Page and screen pointing data:
· · · · · · ·

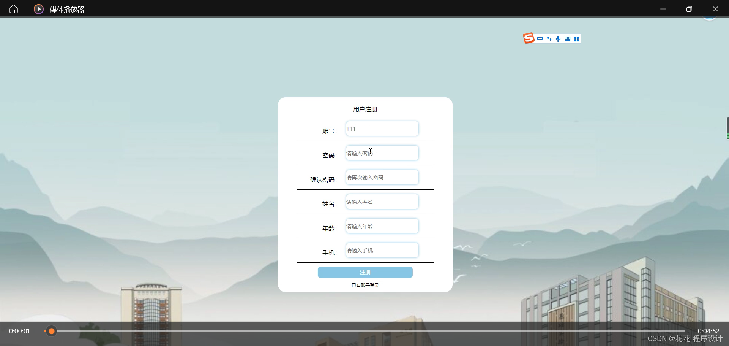Click the orange playhead position marker
729x346 pixels.
click(51, 331)
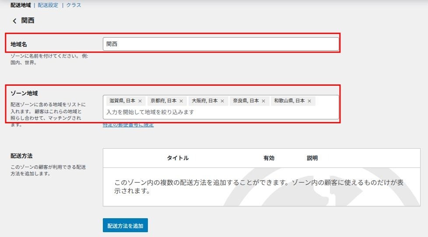Screen dimensions: 428x237
Task: Remove the 大阪府, 日本 tag
Action: coord(222,101)
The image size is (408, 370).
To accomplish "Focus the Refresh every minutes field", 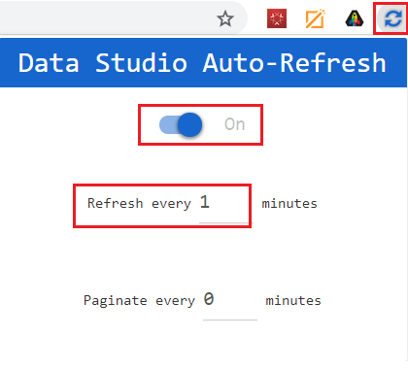I will 226,204.
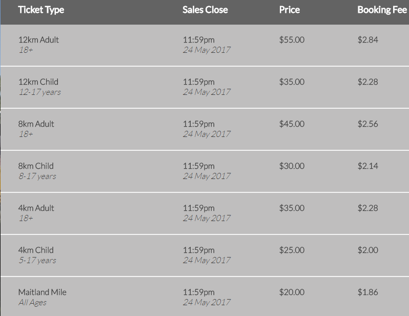The image size is (409, 316).
Task: Click the Ticket Type column header
Action: (x=41, y=10)
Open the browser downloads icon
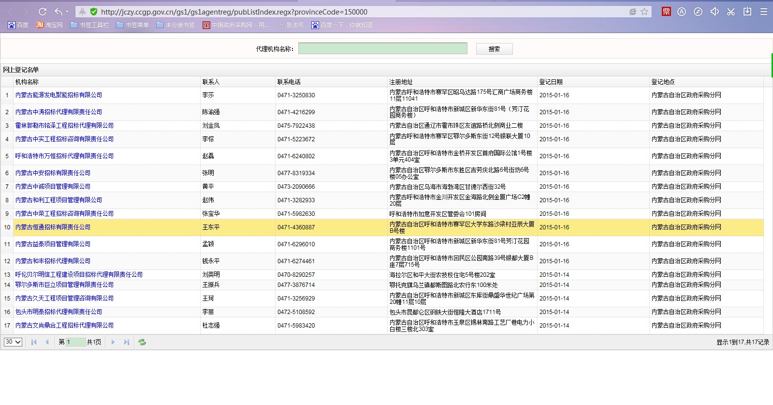 pyautogui.click(x=747, y=12)
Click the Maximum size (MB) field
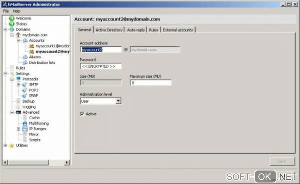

· · · · · · ·

# WHAT YOU SHOULD DO
Rewrite the stretch from the line containing "Open the browser downloads icon" through the end of the items as a numbered list, skipping blank lines. Leave the pictures out.

# WRITTEN SOLUTION
1. Open the browser downloads icon
2.  pyautogui.click(x=747, y=12)
3. Click the Maximum size (MB) field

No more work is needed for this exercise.